Your assignment:
The result should be the lines from the one holding "The height and width of the screenshot is (702, 969)." to the end of the records below, repeated exactly. No pictures.

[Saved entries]
* * * *

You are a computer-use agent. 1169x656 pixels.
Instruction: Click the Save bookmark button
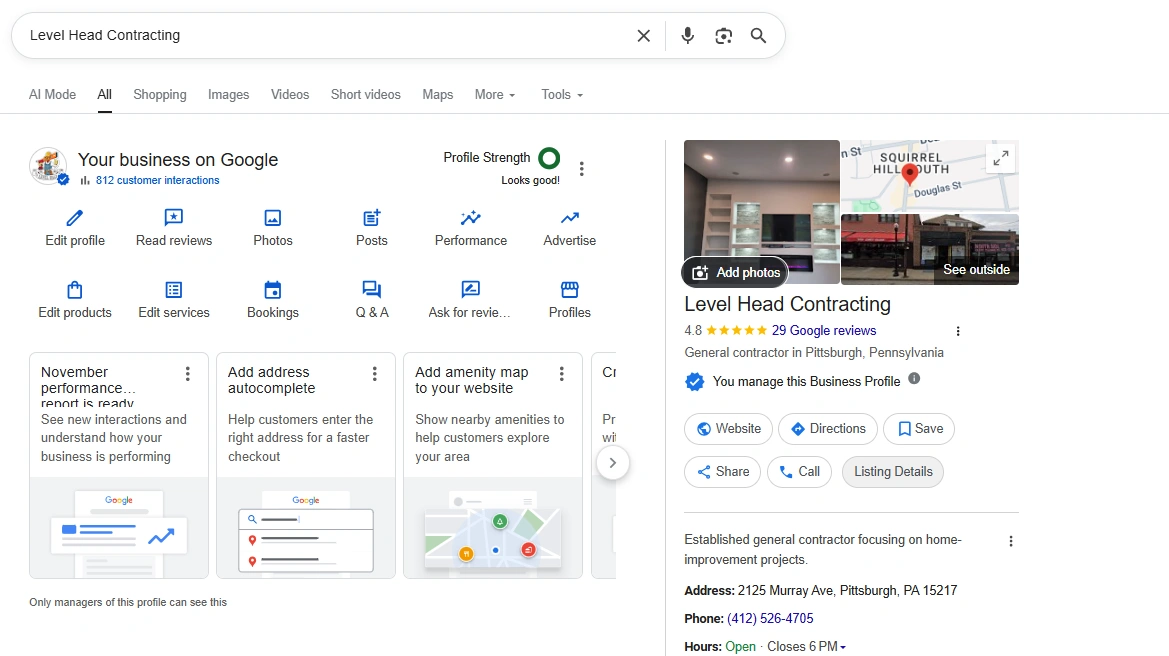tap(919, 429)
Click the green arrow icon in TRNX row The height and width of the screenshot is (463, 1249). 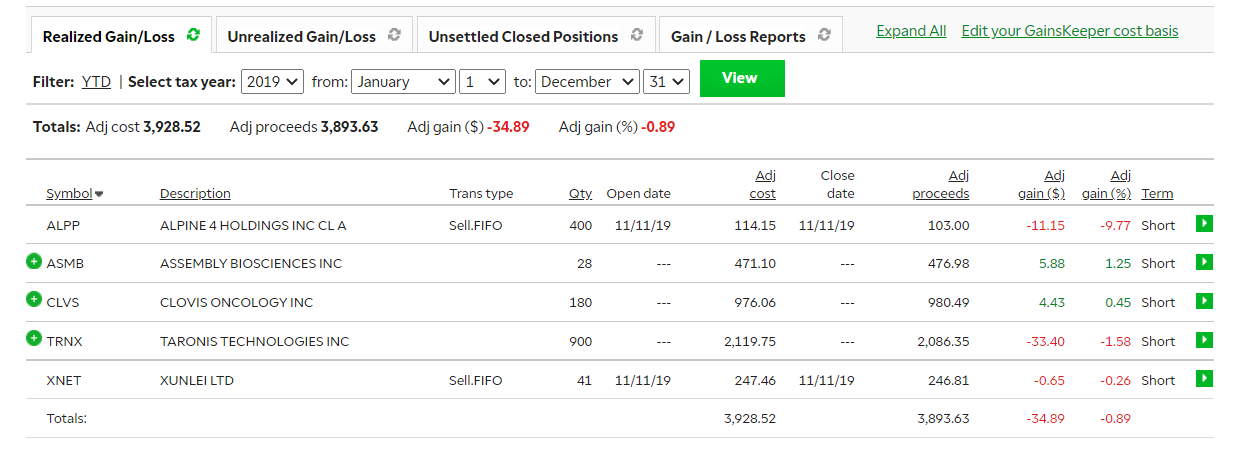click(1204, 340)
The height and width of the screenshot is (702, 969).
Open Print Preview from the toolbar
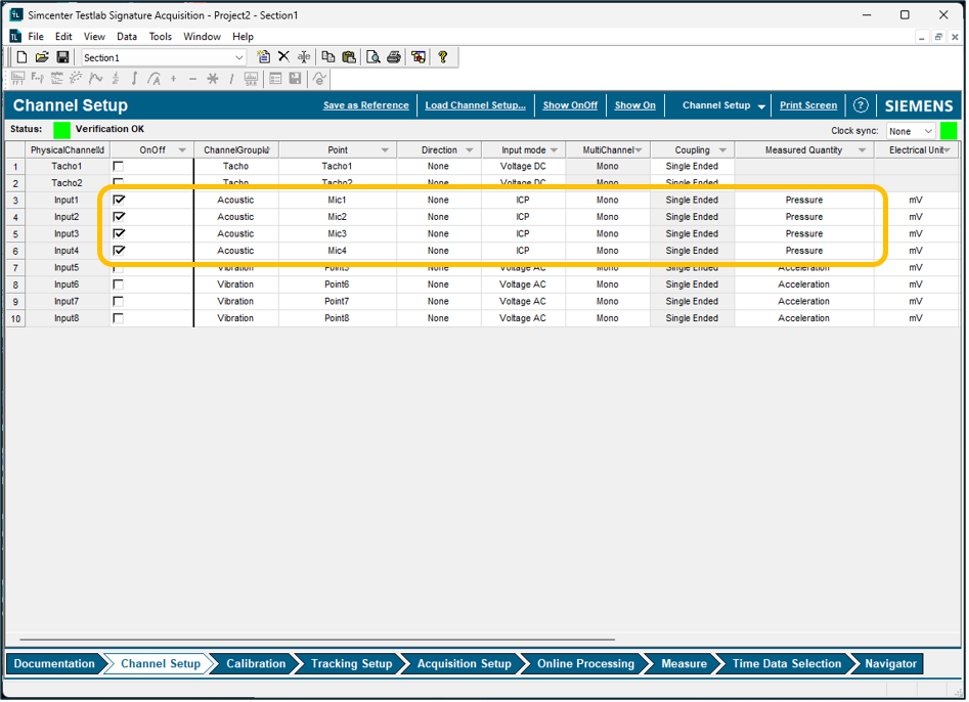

* * * *

Exercise result:
The height and width of the screenshot is (702, 969).
Open Print Preview from the toolbar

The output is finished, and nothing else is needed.